§ **THE INPUT**
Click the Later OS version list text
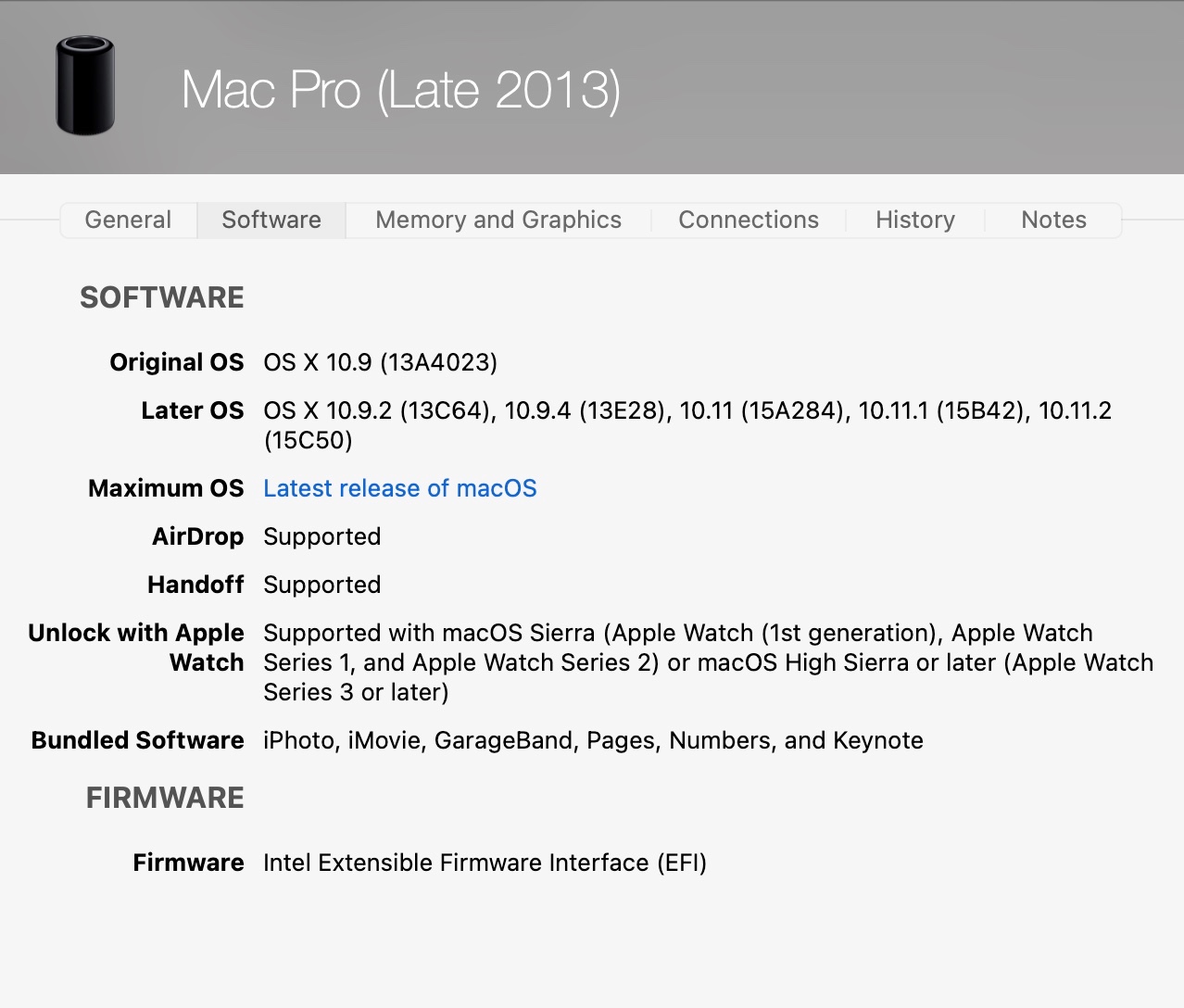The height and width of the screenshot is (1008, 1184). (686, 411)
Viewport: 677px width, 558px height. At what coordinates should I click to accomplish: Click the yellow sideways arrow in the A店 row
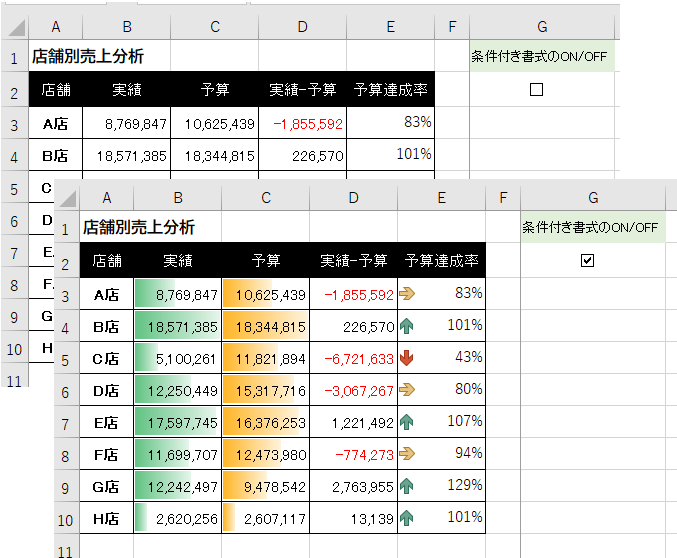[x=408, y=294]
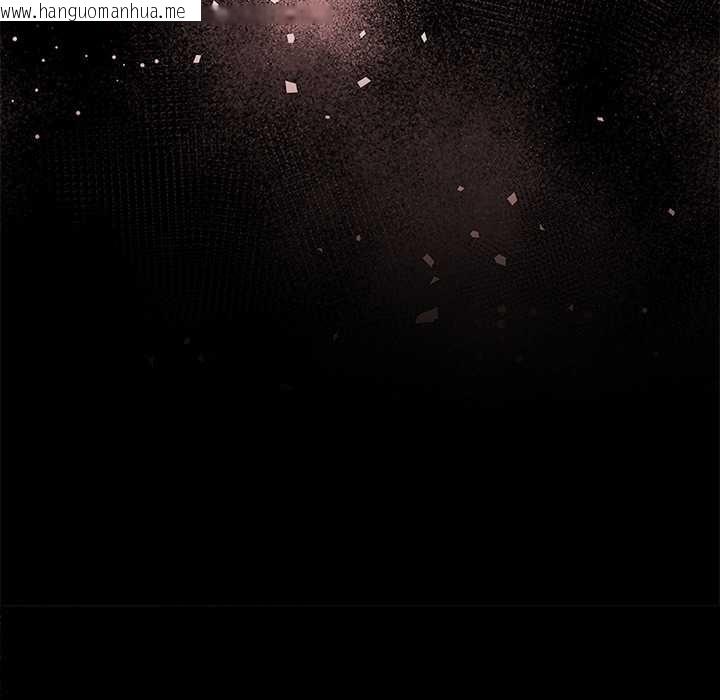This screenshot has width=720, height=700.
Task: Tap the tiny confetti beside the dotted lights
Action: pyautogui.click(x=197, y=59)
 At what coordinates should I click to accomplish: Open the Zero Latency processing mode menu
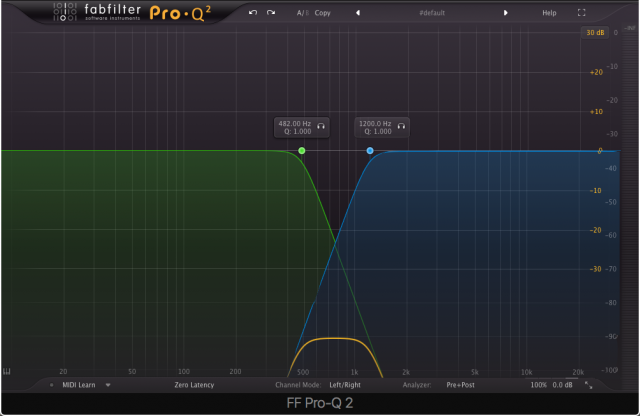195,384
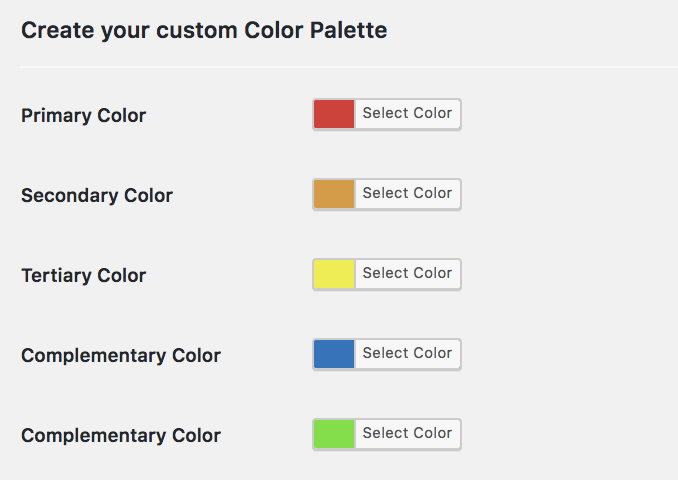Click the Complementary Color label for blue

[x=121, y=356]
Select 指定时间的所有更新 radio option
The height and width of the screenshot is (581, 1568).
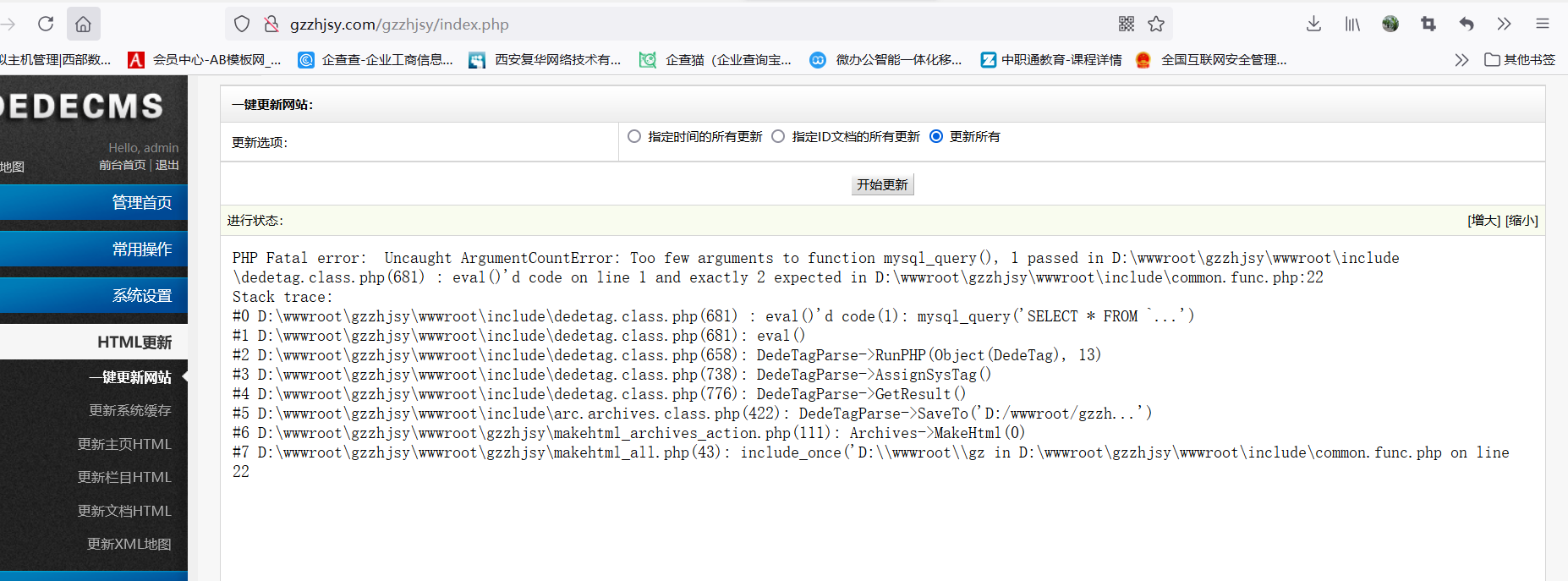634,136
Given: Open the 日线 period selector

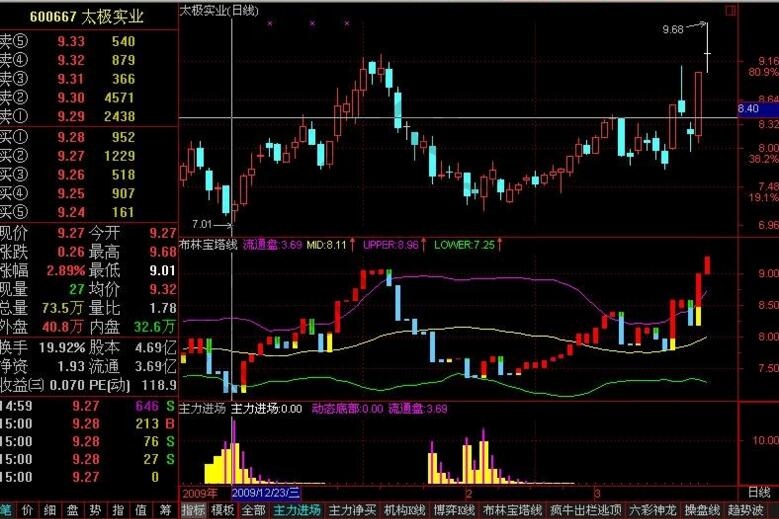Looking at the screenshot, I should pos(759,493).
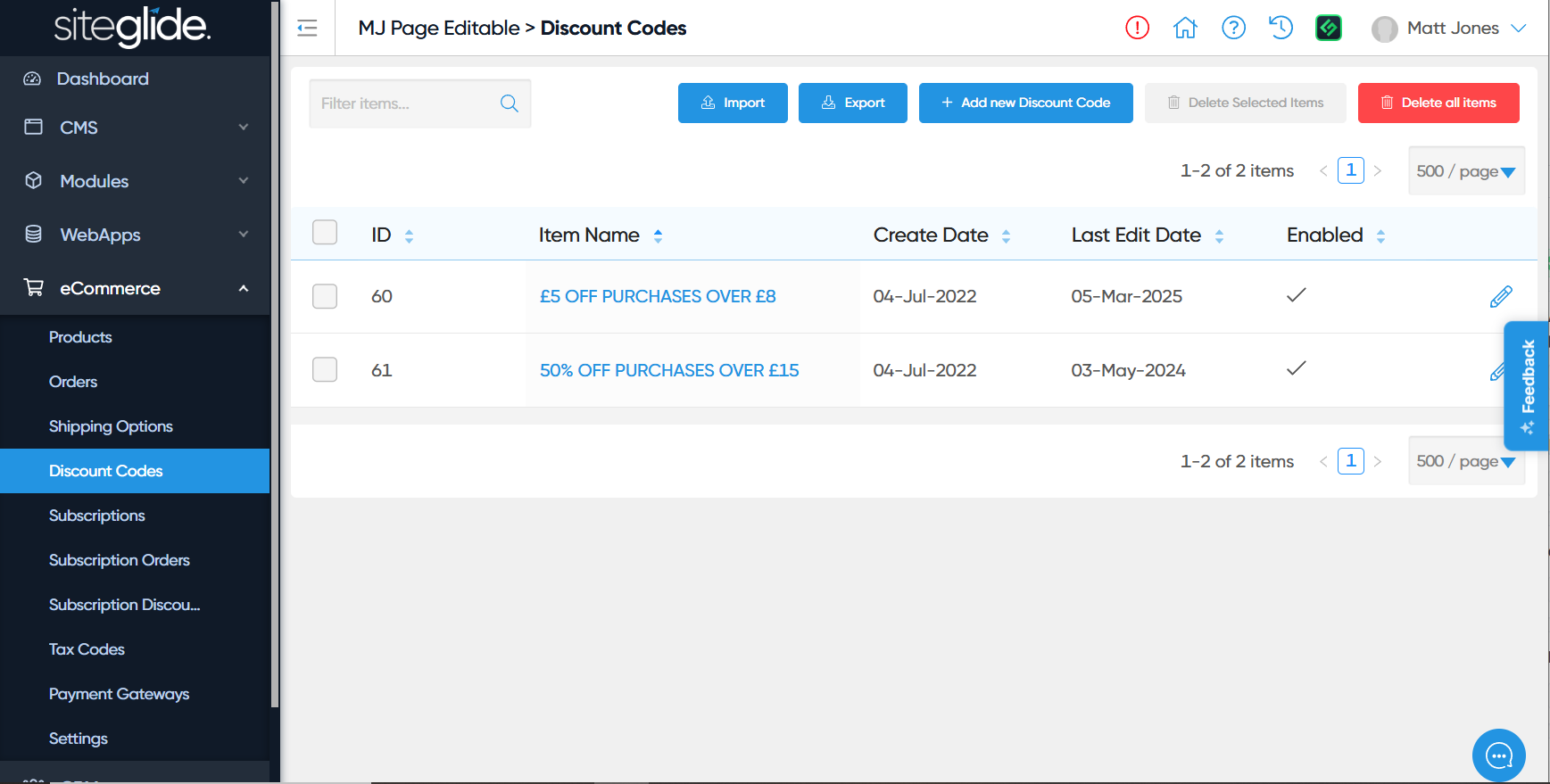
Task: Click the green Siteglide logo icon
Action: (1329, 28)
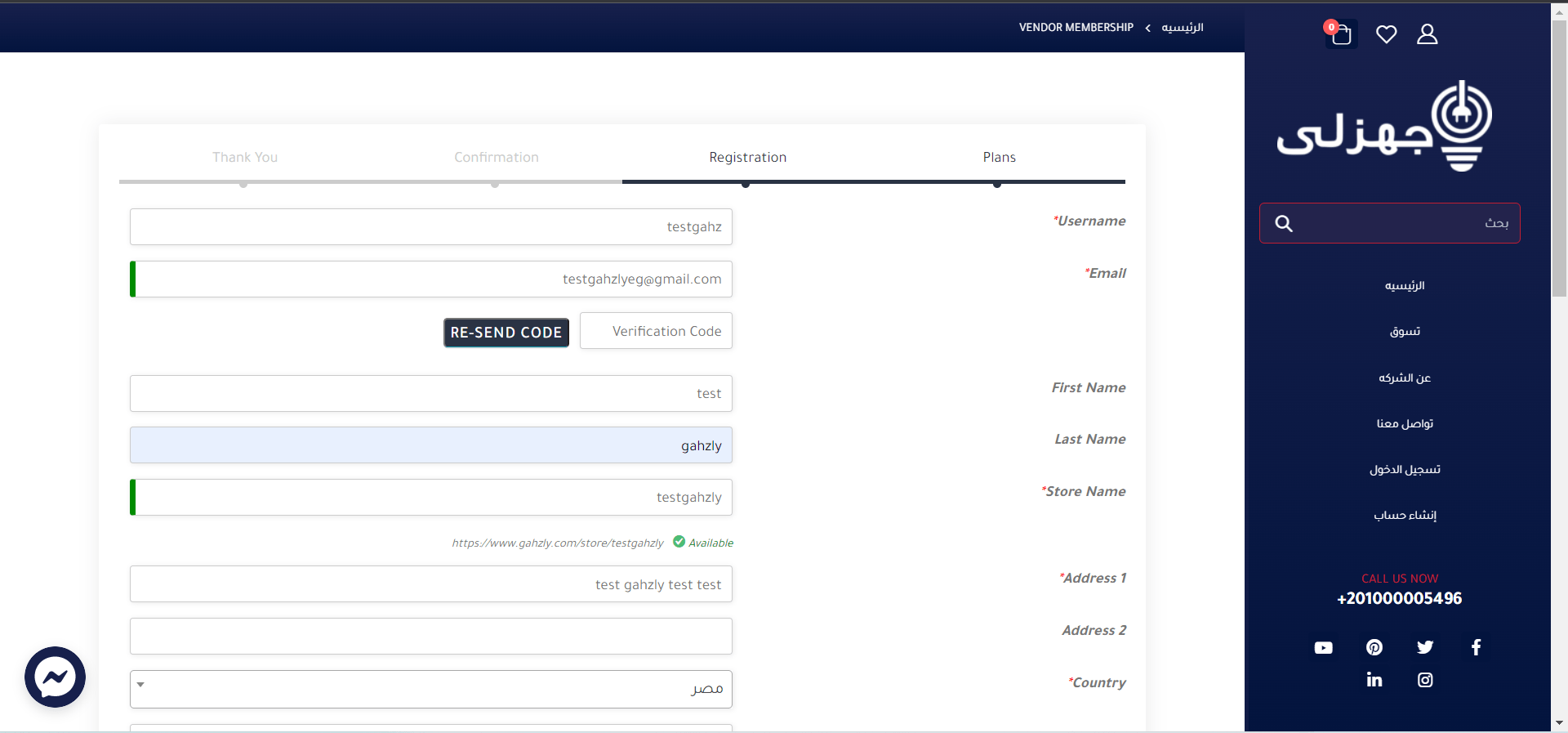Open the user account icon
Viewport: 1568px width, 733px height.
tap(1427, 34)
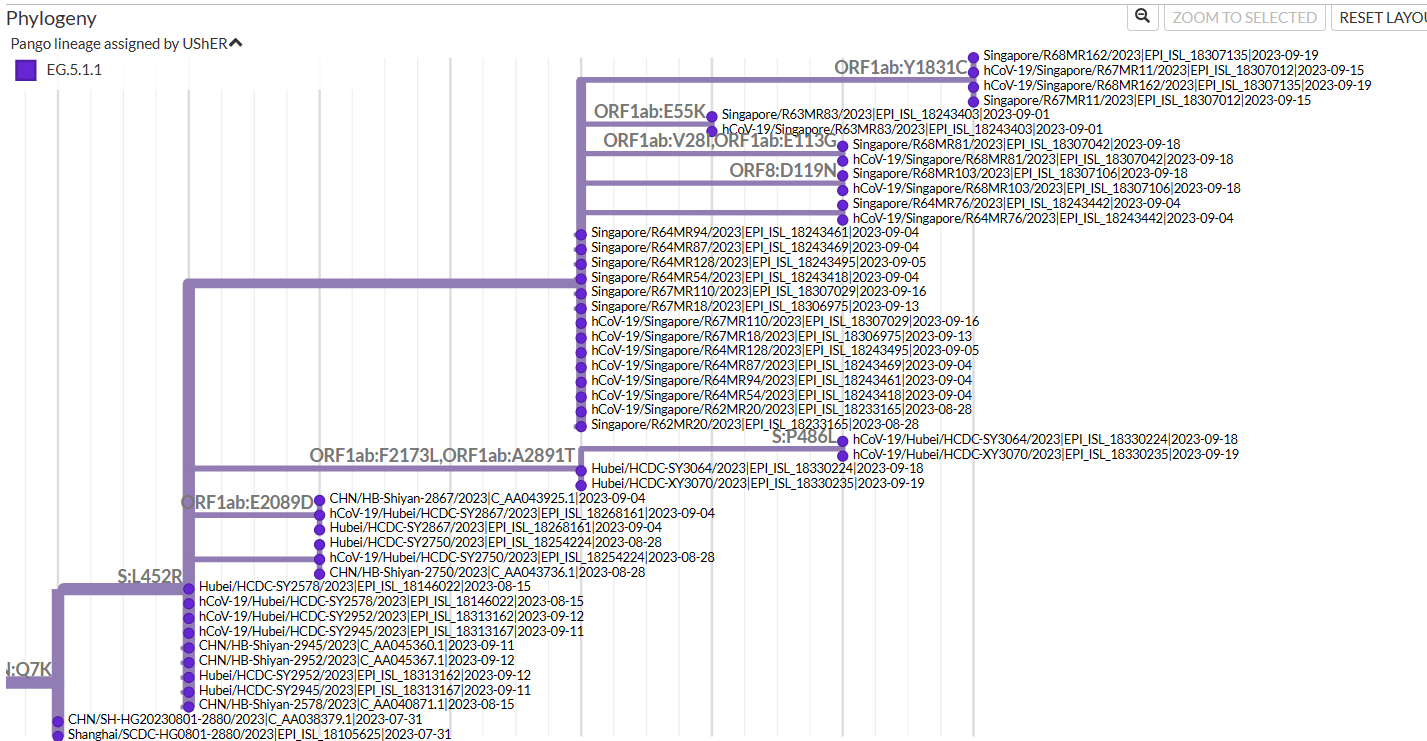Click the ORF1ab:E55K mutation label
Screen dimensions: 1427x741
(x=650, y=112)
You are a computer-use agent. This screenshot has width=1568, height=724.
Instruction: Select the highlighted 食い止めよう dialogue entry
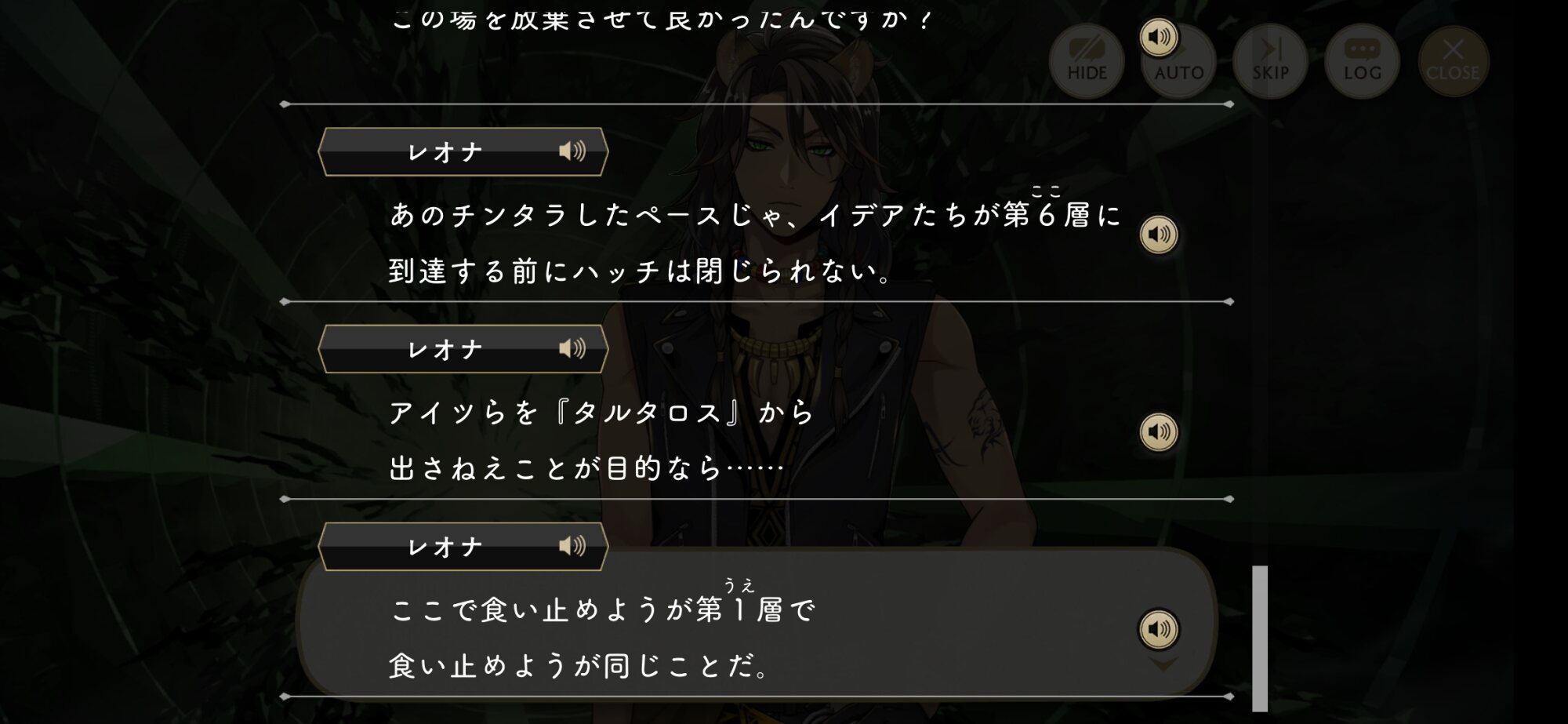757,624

§ **PROBLEM STATEMENT**
The records must appear again word for word, though none of their pictures should.

§ **ANSWER BOX**
Click the Later OS version list text
The height and width of the screenshot is (1008, 1184). (686, 411)
Viewport: 677px width, 558px height. At what coordinates should I click to accomplish: Click the yellow sideways arrow in the A店 row
[x=408, y=294]
This screenshot has width=720, height=700.
Task: Tap the tiny confetti beside the dotted lights
Action: pyautogui.click(x=197, y=59)
 At what coordinates should I click to accomplish: Open the Zero Latency processing mode menu
195,384
Click the Complementary Color label for blue

[x=121, y=356]
Select 指定时间的所有更新 radio option
The height and width of the screenshot is (581, 1568).
634,136
Given: Open the 日线 period selector

Looking at the screenshot, I should pos(759,493).
Task: Click the green Siteglide logo icon
Action: (1329, 28)
Open the user account icon
Viewport: 1568px width, 733px height.
tap(1427, 34)
Click the ORF1ab:E55K mutation label
Screen dimensions: 1427x741
(x=650, y=112)
You are a computer-use agent. This screenshot has width=1568, height=724.
Instruction: Select the highlighted 食い止めよう dialogue entry
757,624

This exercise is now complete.